# VLM Cross-Modal Deep Hashing — Colab Launcher

Train a cross-modal hashing model (SigLIP2 → 1-bit binary codes) with real-time monitoring dashboard.

In [1]:
# Cell 1: GPU Check + Google Drive Mount
import torch

assert torch.cuda.is_available(), "No GPU detected — switch to a GPU runtime."
gpu_name = torch.cuda.get_device_name(0)
vram = torch.cuda.get_device_properties(0).total_memory / 1024**3
print(f"GPU: {gpu_name} ({vram:.1f} GB)")

from google.colab import drive
drive.mount("/content/drive")

!mkdir -p /content/drive/MyDrive/vlm_quantization/checkpoints

  import pynvml  # type: ignore[import]


GPU: Tesla T4 (14.7 GB)
Drive already mounted at /content/drive; to attempt to forcibly remount, call drive.mount("/content/drive", force_remount=True).


In [2]:
# Cell 2: Clone Repo + Install Dependencies + Load .env from Google Drive
!git clone https://github.com/hyunlord/vlm_quantization.git /content/vlm_quantization
%cd /content/vlm_quantization
!pip install -q -r requirements.txt
!pip install -q pyngrok

import os

env_path = "/content/drive/MyDrive/vlm_quantization/.env"
if os.path.exists(env_path):
    with open(env_path) as f:
        for line in f:
            line = line.strip()
            if line and not line.startswith("#") and "=" in line:
                key, val = line.split("=", 1)
                os.environ[key.strip()] = val.strip()
    print(f".env loaded from Google Drive")
else:
    print(f"No .env found at {env_path} — create one with NGROK_AUTH_TOKEN if needed")

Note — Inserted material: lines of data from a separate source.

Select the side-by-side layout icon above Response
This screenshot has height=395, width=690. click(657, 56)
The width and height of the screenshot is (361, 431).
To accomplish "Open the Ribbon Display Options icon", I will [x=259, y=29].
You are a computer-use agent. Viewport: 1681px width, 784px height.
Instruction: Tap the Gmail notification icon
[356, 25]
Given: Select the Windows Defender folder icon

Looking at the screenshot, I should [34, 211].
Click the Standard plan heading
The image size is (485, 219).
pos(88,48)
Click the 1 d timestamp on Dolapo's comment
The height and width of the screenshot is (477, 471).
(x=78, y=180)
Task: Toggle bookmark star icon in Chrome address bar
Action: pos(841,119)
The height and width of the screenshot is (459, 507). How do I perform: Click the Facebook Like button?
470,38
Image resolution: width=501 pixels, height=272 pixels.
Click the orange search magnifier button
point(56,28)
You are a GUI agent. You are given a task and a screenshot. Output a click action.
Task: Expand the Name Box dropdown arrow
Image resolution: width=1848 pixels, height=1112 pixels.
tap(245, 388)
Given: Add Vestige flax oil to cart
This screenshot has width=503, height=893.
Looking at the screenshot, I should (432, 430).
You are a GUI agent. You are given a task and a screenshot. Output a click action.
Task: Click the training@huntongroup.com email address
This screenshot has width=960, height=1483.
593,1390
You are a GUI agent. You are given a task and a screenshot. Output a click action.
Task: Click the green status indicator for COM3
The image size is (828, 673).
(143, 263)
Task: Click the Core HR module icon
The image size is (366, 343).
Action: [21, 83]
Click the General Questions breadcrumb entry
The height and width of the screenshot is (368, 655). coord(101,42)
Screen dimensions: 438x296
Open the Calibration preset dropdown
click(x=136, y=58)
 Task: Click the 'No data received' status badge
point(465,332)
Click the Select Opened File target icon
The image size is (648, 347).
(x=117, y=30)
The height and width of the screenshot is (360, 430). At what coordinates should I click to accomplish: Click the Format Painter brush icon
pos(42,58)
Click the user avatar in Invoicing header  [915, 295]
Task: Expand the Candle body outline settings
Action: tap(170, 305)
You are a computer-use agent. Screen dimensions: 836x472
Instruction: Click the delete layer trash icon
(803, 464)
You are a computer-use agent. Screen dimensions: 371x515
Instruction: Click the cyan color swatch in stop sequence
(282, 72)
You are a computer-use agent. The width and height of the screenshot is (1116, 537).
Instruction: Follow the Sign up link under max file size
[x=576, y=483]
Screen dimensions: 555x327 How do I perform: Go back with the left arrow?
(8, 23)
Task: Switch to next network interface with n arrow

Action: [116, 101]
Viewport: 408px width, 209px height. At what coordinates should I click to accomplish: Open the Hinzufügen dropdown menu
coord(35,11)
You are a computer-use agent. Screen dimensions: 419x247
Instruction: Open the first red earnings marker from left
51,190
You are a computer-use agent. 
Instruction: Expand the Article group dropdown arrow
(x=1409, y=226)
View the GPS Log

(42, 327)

fatal: destination path '/content/vlm_quantization' already exists and is not an empty directory.
/content/vlm_quantization
.env loaded from Google Drive


In [None]:
%%time
# Cell 3: Load COCO Captions + Karpathy Split (zip cached on Drive, extracted to local SSD)
# Strategy: Drive FUSE can't handle 82K small files reliably.
# → Cache zips on Drive (single large files = safe)
# → Extract to local /content/data/coco each session (fast SSD)
import os, shutil

DRIVE_CACHE = "/content/drive/MyDrive/data/coco_zips"  # zip cache on Drive
LOCAL_COCO  = "/content/data/coco"                      # training reads from here

SOURCES = {
    "train2014": {
        "url": "http://images.cocodataset.org/zips/train2014.zip",
        "zip": "train2014.zip",
        "folder": "train2014",
    },
    "val2014": {
        "url": "http://images.cocodataset.org/zips/val2014.zip",
        "zip": "val2014.zip",
        "folder": "val2014",
    },
    "annotations": {
        "url": "http://images.cocodataset.org/annotations/annotations_trainval2014.zip",
        "zip": "annotations_trainval2014.zip",
        "folder": "annotations",
    },
}

os.makedirs(DRIVE_CACHE, exist_ok=True)
os.makedirs(LOCAL_COCO, exist_ok=True)

for i, (name, src) in enumerate(SOURCES.items(), 1):
    local_dir = f"{LOCAL_COCO}/{src['folder']}"
    drive_zip = f"{DRIVE_CACHE}/{src['zip']}"
    tmp_zip   = f"/tmp/{src['zip']}"

    if os.path.isdir(local_dir):
        print(f"  [{i}/3] {name} — already extracted locally, skipping")
        continue

    # Try Drive cache first, else download from web
    if os.path.isfile(drive_zip):
        print(f"  [{i}/3] {name} — copying cached zip from Drive...")
        shutil.copy2(drive_zip, tmp_zip)
    else:
        print(f"  [{i}/3] {name} — downloading...")
        !wget -q --show-progress {src['url']} -O {tmp_zip}
        # Cache zip to Drive for next session
        print(f"         caching zip to Drive...")
        shutil.copy2(tmp_zip, drive_zip)

    # Extract to local SSD (fast, no FUSE issues)
    print(f"         extracting to local disk...")
    !unzip -q {tmp_zip} -d {LOCAL_COCO}/
    os.remove(tmp_zip)

# Karpathy split JSON (dataset_coco.json)
KARPATHY_JSON = f"{LOCAL_COCO}/dataset_coco.json"
if not os.path.isfile(KARPATHY_JSON):
    KARPATHY_URL = "https://cs.stanford.edu/people/karpathy/deepimagesent/caption_datasets.zip"
    karpathy_zip = "/tmp/caption_datasets.zip"
    drive_karpathy = f"{DRIVE_CACHE}/caption_datasets.zip"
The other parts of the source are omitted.